Erste Studien deuten darauf hin, dass mit einem oder einer PA in der Praxis die Zufriedenheit von Patient*innen wie den Ärztinnen und Ärzten steigt: Routinefälle werden schneller bearbeitet, für kompliziertere Fälle und längere Gespräche ist mehr Zeit. Kritisch gesehen wird das neue Berufsbild von Dr. Andreas Gassen, Chef der Kassenärztlichen Bundesvereinigung vor allem im niedergelassenen Bereich. Noch sei die Refinanzierung des neuen Berufsbildes nicht hinreichend geklärt, er sieht den Einsatz von PAs eher in Kliniken, wo sich einfachere Tätigkeiten direkt vom Arzt an den oder die PA delegieren ließen.

Weil Medizin an der Uni studieren und Menschen behandeln eben zwei verschiedene Dinge sind. „Behandeln, da steckt das Wort Hand drin“, sagt Arens. Wer berührt, kuriert. Menschen fühlen sich wahrgenommen, angenommen und damit gut behandelt. Das schätzt er an seiner Physician Assistant. Dass sie eben über die Physis, über den Körper, Bescheid weiß und mindestens ebenso gut, aus den Jahren als MFA, wie es in einer Landpraxis zugeht.

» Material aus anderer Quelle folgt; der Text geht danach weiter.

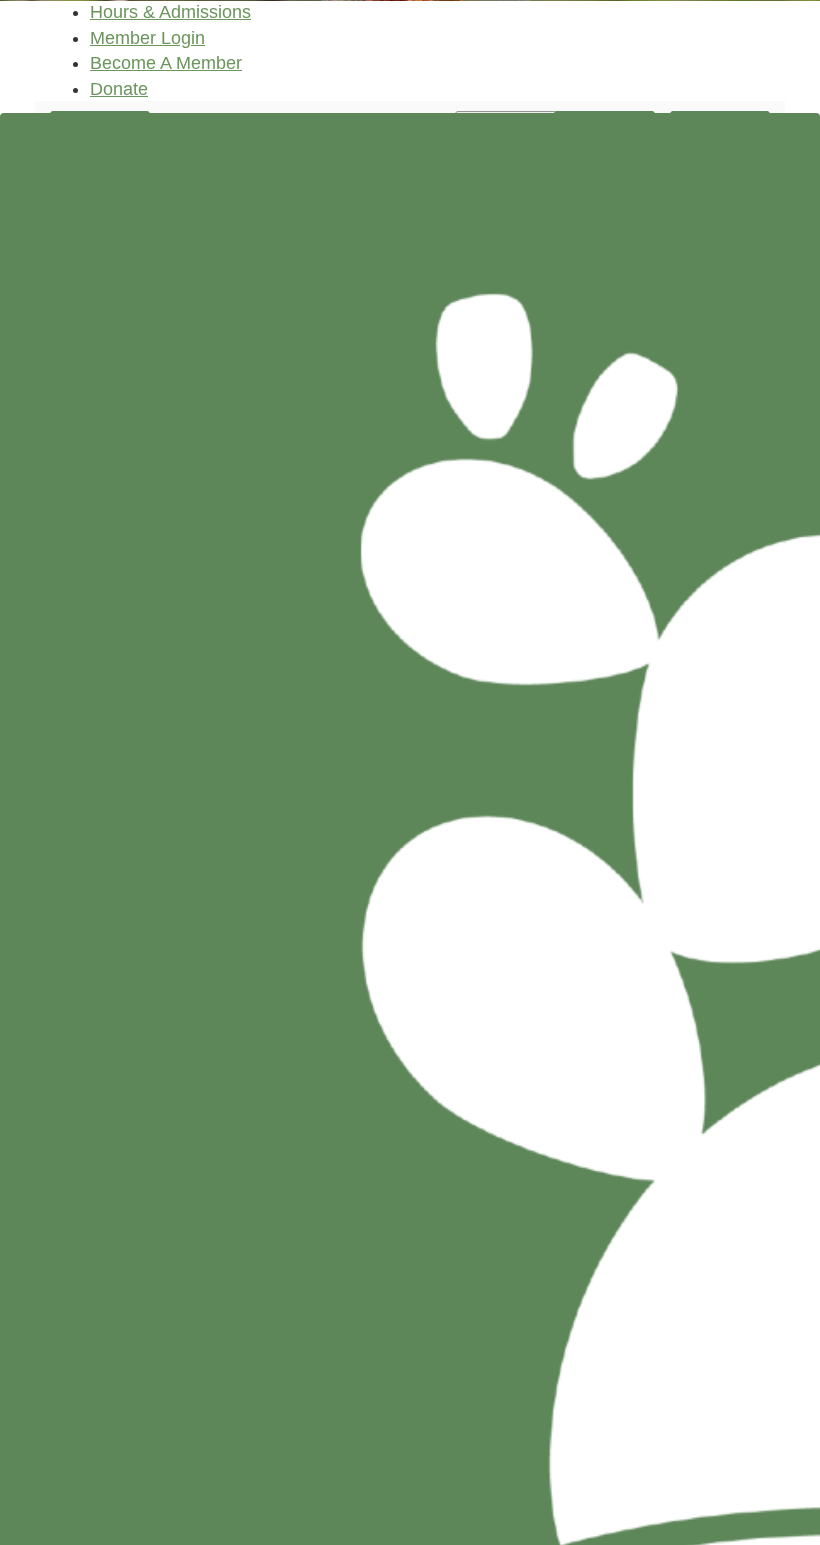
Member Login (147, 38)
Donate (119, 89)
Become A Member (166, 63)
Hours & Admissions (170, 12)
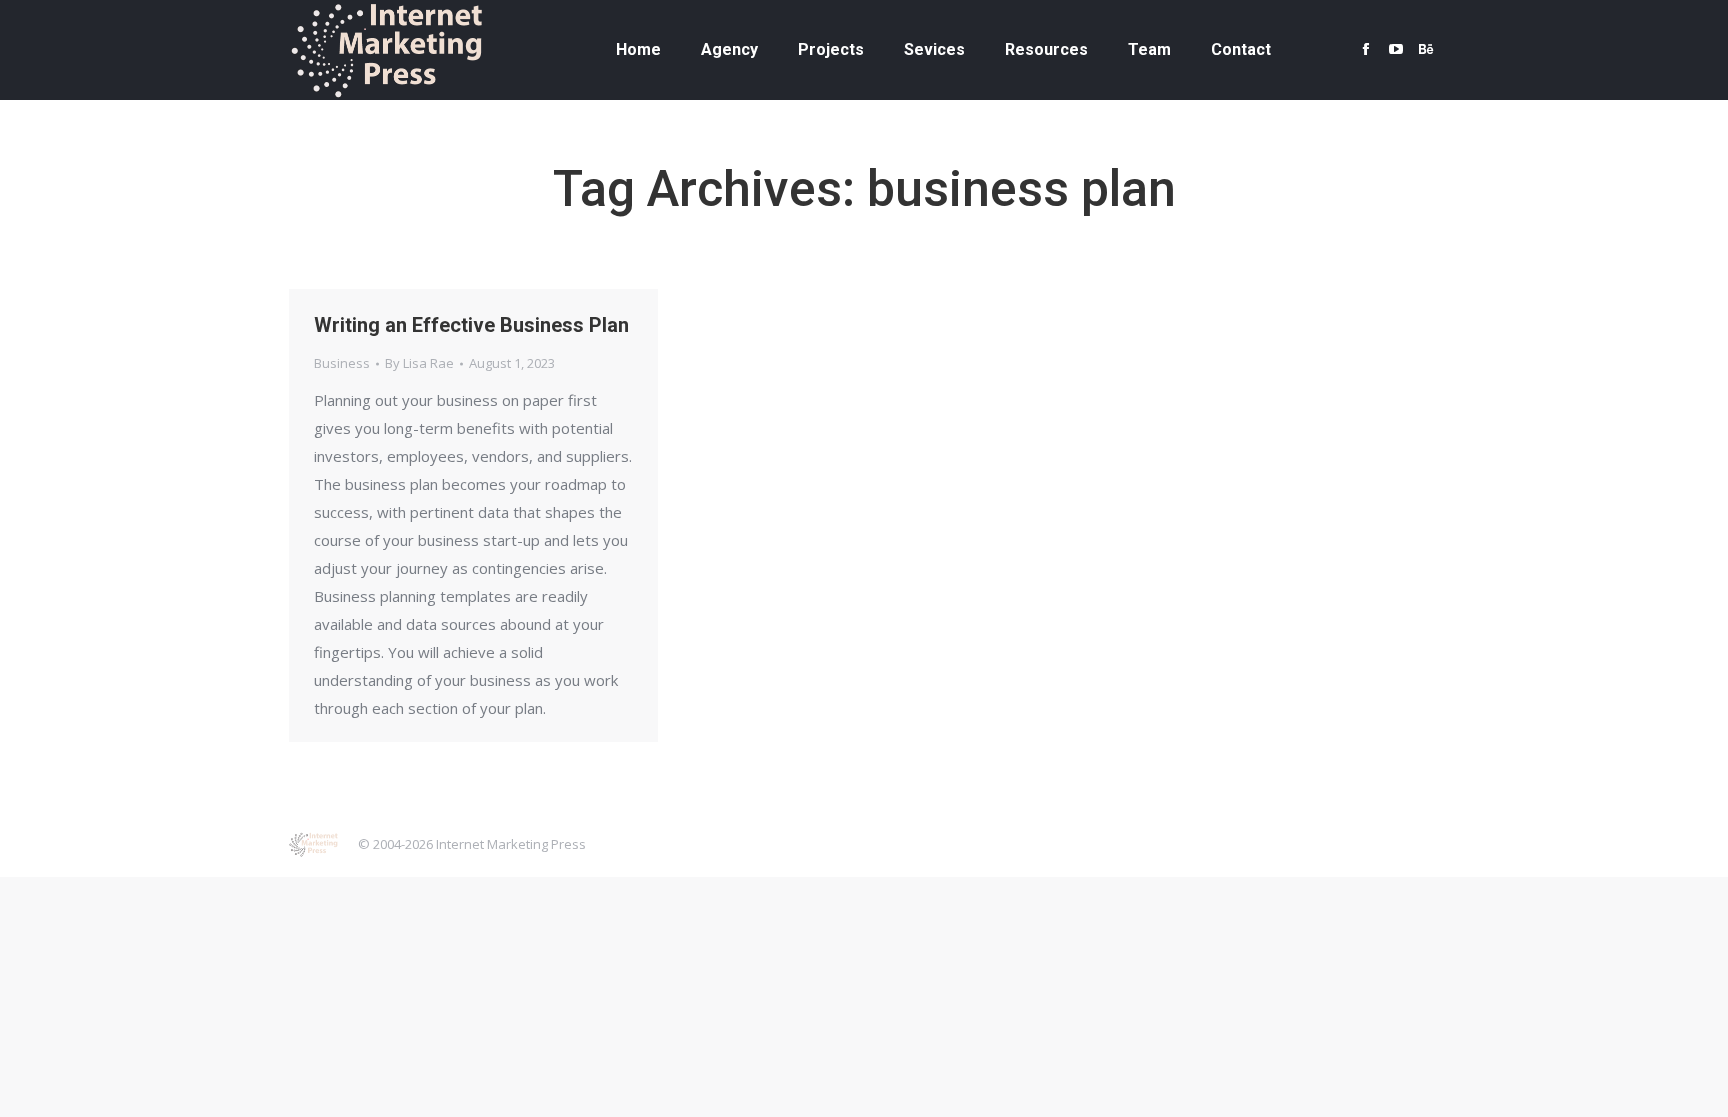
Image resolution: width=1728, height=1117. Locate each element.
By (419, 363)
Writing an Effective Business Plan (471, 325)
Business (342, 363)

Immer am Puls der Patientinnen und Patienten

Und, bedauert Lisa Janssen, dass sie keine „richtige“ Medizinerin ist? „Nein, gar nicht“, sagt sie. So sei sie viel näher dran am – im Wortsinne – Puls der Patienten. Und hat zudem, wenn sie unsicher ist, immer noch eine Instanz über sich: den studierten Mediziner, in diesem Falle Dr. Arens. So sehr er die Arbeit und den beruflichen Aufstieg von Lisa Janssen schätzt, weiß der auch: „Letztendlich sind auch die Physician Assistants nur eine Scheinlösung. Wir brauchen einfach viel mehr Menschen in allen pflegerischen und medizinischen Berufen.